One of the most interesting unanswered questions could prove to be the Achilles’ heel of Freenet: Just how do you find relevant information in a network that relies on “keys” arbitrarily assigned by users? In a library, you know a search for Michael Jordan is bound to turn up material on the basketball player. On Freenet, “Michael Jordan” might be the key to someone’s pictures of naked Barbie dolls. Clarke says the problem is self-correcting. Freenet files move about according to demand. Put up something stupid, and it will eventually drop off the system. One of the next tasks for the consortium of volunteer programmers developing Freenet is to implement a search engine, Clarke adds.

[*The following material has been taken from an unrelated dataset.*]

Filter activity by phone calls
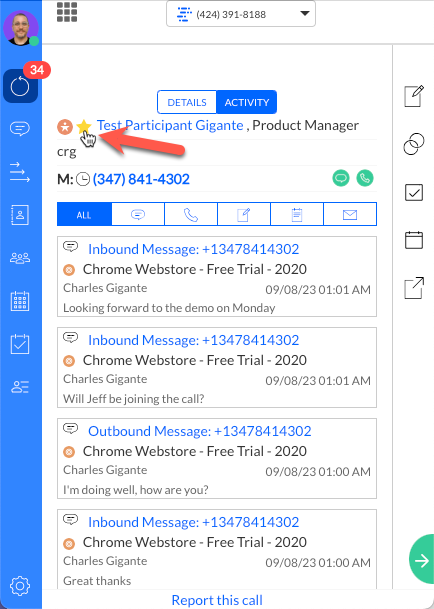This screenshot has width=434, height=609. [x=191, y=214]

And what happens when you combine an easy-to-use search engine and interface with multimedia files? You come up with Beverly Hills–based Scour.com, also created by early-20-somethings. Only these guys from UCLA have no problem with becoming obscenely rich.
Although the legal and media attention in the online copyright wars has focused on Napster and MP3.com, Scour.com, which went online in 1997, inadvertently enables users to access a wide range of copyrighted film and music titles without paying. Oh, and the company carries a heavy dose of irony: One of its backers is Michael Ovitz.

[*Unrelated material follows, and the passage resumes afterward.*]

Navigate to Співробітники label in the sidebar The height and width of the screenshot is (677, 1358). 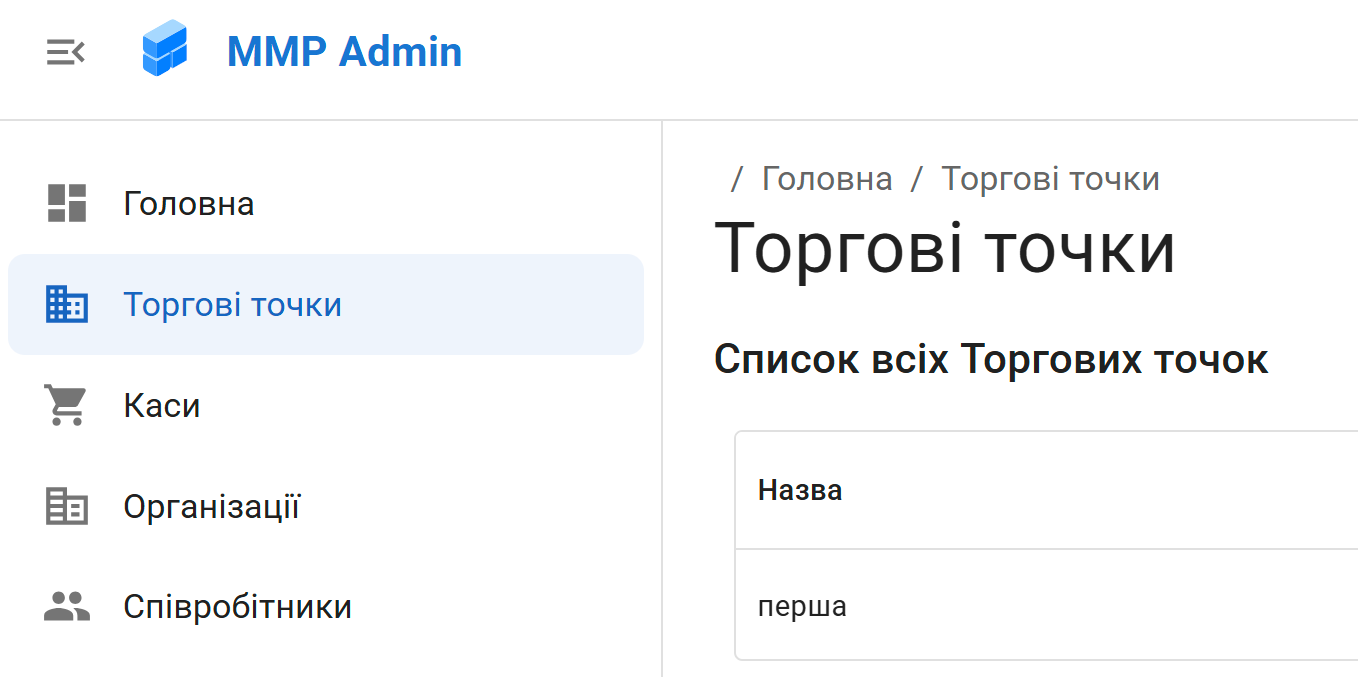237,607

Go on Scour and do a search on movie titles (if you’re in the film industry, you may want to have a lawyer and a bottle of smelling salts by your side). On a recent foray, American Beauty and Gladiatorwere unavailable, but I got hits for both The Matrix and Fight Club, albeit broken up into several files. The files were stored on i-drive, a free Internet storage service also started by a UCLA grad, with which Scour has a business relationship.

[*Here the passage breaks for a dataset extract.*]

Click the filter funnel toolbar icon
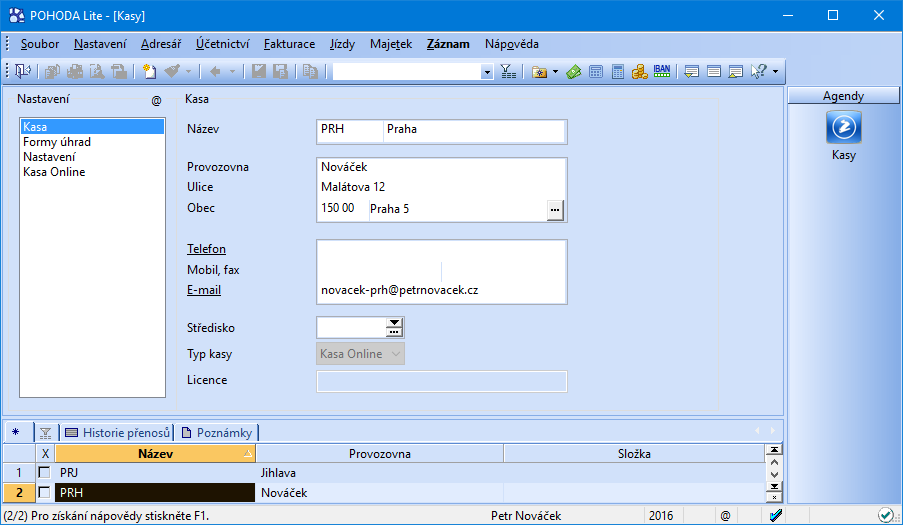This screenshot has width=903, height=525. click(508, 71)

Despite the odor of copyright infringement, both i-drive and Scour may be as innocent as the owner of a storage facility who rented to a guy who used the space to stash dead bodies. Senior executives at both companies would very much like to stay out of the line of fire. Says Jeff Bonforte, CEO of i-drive, “We need to help studios and labels solve these problems. We make our money off relationships, not people sharing things illegally.” In almost the same words, both executives explain that they are in compliance with the Digital Millennium Copyright Act. The DMCA requires that they remove files only after they have received a “conforming notice” from the copyright owner. And as Craig Grossman, general counsel for Scour, explains, “Our goal is to get it right. Congress gave us a law that has some ambiguities, but the notice and conforming process are pretty clear . . . The lesson to users is, you’ve got responsibilities.”
On the other hand, “I don’t think anyone, even the labels themselves, believe they can solve the problems in the courtroom,” says Bonforte. “You could shut down Napster tomorrow, and MP3s will still be traded — because digital distribution makes so much sense.” The problem, then, is how do you get people to pay for the stuff? Says Jeff Taylor, a spokesperson for the MPAA, “Some people are doing things online they wouldn’t contemplate doing on terra firma — they’d never go into a store and put a DVD in their backpack.”
One answer is called “Digital Rights Management” (DRM), software that encrypts media files and unscrambles them only when the user forks over a fee. With DRM in place, a person who went to open a downloaded file from Napster — or even Freenet — would see a notice asking for payment to be sent on to the original copyright holder. Theoretically, it’s a make-everybody-happy solution. But industry experts disagree on when or if various proposed DRM schemes can work.
Dan Rodrigues, president and co-founder of Scour (and only a year older than Ian Clarke), says, “I don’t think anybody’s hit the Holy Grail, but I think you will see the pieces come together. There might be a free model, where you give up some personal information or go through a lot of ads first. There could also be a subscription model, and possibly even a model where you pay for premium and secure digital downloads. Ultimately there will be several different ways of paying for convenience, from credit cards to paying with eyeballs, as you do with free television.”